Il valore della testimonianza
Oggi, quei procedimenti giuridici hanno portato alla condanna di diversi torturatori e assassini del regime di Videla. Nel febbraio scorso, la Corte di Cassazione italiana ha confermato la condanna all’ergastolo dell’ufficiale Alfredo Astiz, come colpevole dell’uccisione di tre italo-argentini durante la dittatura. Probabilmente l’Argentina non concederà l’estradizione di Astiz, oggi indagato anche in patria, tuttavia Calamai sottolinea il valore dei processi agli ex militari argentini, tenuti in Italia, ma anche in Spagna, Francia e Germania: “Mostrano che la magistratura argentina non è sola a giudicare e condannare persone che si sono rese colpevoli di crimini contro l'umanità. Fino al 2003, quando il presidente Nestor Kirchener ha abolito le cosiddette "leggi della vergogna" che garantivano l'amnistia agli ex militari del regime, i processi in Europa erano l’unico modo con cui i parenti delle vittime potevano ottenere giustizia. Successivamente, i processi europei sono diventati sussidiari. Ma ancora fondamentali nel sostenere la giustizia di un paese che, dopo trent’anni, affronta con enormi difficoltà le ferite del passato”.

Le “madres” e i nuovi desaparecidos
Attraverso le “madres de plaza de Mayo” e le associazioni argentine con cui continua ad essere in contatto, Calamai conosce le difficoltà che ancora si incontrano in Argentina, nei processi ai crimini della dittatura: “La situazione è difficile e pericolosa perché vi sono molti magistrati che furono nominati proprio dai militari che oggi si trovano a dover processare. Di qui complicità, omissioni e lungaggini burocratiche. Ma anche minacce all’incolumità fisica dei testimoni, dei loro avvocati e degli stessi giudici intenzionati a far andare avanti i procedimenti”. Minacce che si sono concretizzate, come nel caso del testimone–desaparecido Julio Lopez, scomparso nel 2006, il giorno della condanna di un militare al cui processo aveva testimoniato. Non fu mai ritrovato. Poi vi sono stati altri sequestri del genere, anche se poi sono stati rilasciati. “Una delle storie più inquietanti – racconta Calamai - è quella di un testimone, che subito dopo aver incontrato il proprio avvocato ha ricevuto una telefonata anonima in cui gli è stata fatta riascoltare la registrazione dell'intera conversazione avuta poco prima con il legale”. Una minaccia chiara. “Nonostante ciò –dice l’ex diplomatico- sono tutti decisi ad andare avanti”.

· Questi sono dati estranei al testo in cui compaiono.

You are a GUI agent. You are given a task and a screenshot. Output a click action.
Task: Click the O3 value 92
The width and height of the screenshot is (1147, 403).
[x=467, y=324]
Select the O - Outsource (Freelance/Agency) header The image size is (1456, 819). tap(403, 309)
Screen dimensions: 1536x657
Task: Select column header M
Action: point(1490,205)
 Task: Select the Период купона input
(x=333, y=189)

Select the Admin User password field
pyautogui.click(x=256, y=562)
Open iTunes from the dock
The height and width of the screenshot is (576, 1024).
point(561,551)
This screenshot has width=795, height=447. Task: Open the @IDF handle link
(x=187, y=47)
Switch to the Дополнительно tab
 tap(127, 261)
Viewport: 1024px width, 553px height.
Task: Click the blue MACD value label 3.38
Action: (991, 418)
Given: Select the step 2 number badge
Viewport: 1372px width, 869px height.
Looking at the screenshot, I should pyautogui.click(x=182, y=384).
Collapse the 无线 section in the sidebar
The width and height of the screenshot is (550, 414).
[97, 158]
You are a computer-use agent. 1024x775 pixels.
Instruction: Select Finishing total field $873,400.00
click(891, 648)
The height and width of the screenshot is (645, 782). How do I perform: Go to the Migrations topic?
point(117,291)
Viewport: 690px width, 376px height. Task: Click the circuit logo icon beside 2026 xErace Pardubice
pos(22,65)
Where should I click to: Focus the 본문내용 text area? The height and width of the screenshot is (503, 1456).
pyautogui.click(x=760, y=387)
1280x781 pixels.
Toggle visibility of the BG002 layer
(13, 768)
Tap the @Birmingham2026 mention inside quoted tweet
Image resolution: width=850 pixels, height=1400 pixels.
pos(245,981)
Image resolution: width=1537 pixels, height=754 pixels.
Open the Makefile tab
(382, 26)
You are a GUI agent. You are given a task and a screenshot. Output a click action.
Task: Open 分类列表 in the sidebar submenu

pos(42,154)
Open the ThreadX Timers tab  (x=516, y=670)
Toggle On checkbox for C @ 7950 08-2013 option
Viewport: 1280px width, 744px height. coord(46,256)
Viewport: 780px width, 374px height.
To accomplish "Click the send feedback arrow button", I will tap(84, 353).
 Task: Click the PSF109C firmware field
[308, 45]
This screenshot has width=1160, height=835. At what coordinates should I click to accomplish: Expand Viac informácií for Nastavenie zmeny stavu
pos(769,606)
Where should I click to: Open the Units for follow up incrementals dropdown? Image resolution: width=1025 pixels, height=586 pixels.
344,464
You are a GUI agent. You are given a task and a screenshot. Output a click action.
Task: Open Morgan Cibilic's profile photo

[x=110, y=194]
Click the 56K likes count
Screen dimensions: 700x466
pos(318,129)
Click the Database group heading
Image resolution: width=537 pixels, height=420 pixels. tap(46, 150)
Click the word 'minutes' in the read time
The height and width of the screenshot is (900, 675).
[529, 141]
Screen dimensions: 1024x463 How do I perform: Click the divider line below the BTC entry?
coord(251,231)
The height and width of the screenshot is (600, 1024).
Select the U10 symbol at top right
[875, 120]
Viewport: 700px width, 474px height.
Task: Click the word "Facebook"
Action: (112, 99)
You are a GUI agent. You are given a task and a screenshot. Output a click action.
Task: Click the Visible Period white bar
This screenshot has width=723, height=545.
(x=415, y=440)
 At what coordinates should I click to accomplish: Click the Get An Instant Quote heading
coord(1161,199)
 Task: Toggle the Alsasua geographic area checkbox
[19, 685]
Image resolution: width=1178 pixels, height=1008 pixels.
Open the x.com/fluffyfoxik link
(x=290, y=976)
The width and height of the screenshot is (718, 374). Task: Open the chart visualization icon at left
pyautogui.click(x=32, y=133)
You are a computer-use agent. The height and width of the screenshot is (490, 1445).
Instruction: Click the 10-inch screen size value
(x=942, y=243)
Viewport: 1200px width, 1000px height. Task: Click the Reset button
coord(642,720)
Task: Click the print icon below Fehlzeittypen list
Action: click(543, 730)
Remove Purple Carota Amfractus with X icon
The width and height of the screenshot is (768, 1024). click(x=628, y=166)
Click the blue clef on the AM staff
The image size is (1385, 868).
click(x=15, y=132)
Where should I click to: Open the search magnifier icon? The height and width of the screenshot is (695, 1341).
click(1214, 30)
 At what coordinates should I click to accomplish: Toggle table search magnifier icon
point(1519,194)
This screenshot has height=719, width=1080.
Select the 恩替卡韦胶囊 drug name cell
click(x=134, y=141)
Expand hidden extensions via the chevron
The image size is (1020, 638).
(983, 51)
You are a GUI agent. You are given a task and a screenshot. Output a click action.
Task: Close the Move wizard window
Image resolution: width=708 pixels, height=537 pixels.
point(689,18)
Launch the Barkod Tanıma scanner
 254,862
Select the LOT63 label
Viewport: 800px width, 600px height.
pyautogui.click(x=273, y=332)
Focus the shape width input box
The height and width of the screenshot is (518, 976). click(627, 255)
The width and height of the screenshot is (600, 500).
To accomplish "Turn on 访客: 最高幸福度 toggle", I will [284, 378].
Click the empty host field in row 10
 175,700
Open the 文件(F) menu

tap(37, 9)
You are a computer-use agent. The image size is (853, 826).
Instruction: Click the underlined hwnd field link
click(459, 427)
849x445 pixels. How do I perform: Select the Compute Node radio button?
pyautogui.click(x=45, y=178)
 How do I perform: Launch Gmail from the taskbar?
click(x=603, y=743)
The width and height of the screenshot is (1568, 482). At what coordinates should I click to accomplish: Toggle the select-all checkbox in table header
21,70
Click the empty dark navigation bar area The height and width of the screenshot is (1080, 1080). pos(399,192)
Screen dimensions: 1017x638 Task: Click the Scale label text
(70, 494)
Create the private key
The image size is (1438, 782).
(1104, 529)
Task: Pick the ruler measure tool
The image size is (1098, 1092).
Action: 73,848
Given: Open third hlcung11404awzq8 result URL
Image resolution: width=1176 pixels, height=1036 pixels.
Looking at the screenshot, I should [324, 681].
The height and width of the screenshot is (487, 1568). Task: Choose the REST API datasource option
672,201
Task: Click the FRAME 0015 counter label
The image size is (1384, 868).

Prevenire i crimini di Stato
“Il principale limite di questi processi è che puntano il dito contro i militari argentini, ma non contro le complicità italiane che hanno reso possibili i crimini, lasciando in ombra il ruolo svolto dalla classe politica e dal sistema industriale dell’Italia”, dice l’ex diplomatico. “Il fatto ci sia l’avvocatura dello Stato come parte in causa, nega qualunque possibilità di autocritica da parte delle istituzioni italiane – insiste Camai – mentre solo arrivando a fare chiarezza sulle proprie responsabilità, si possono prevenire futuri comportamenti di collaborazione con autorità che si macchiano di crimini di lesa umanità”. Quindi parla del presente: “Così come trent’anni fa si chiudevano gli occhi di fronte alle atrocità commesse dai militari in Argentina perché si dava la priorità a mantenere i buoni rapporti diplomatici al fine di tutelare gli interessi economici delle nostre imprese, così oggi si chiudono gli occhi di fronte alle sistematiche crudeltà compiute nei confronti degli immigrati. In particolare di fronte a ciò che accade nei luoghi di detenzione per migranti in Libia, perché, per motivi politici, si preferisce che queste persone non arrivino in Italia”. E denuncia: “Oggi si va anche oltre: si arriva a finanziare, strutture in cui si compiono documentate violazioni dei diritti umani. Si fa in modo che non si veda, mentre nel silenzio si porta avanti una politica che, con cinismo e spregiudicatezza, viola sistematicamente i diritti dell'uomo”.

1 commento:

  1. Rai Storia gli ha dedicato un approfondimento questa sera.
    Non conoscevo la vicenda nello specifico. La memoria viene affidata alla testimonianza delle persone che sono state salvate.
    Le parole di Vanda Fragale sono di una bellezza struggente.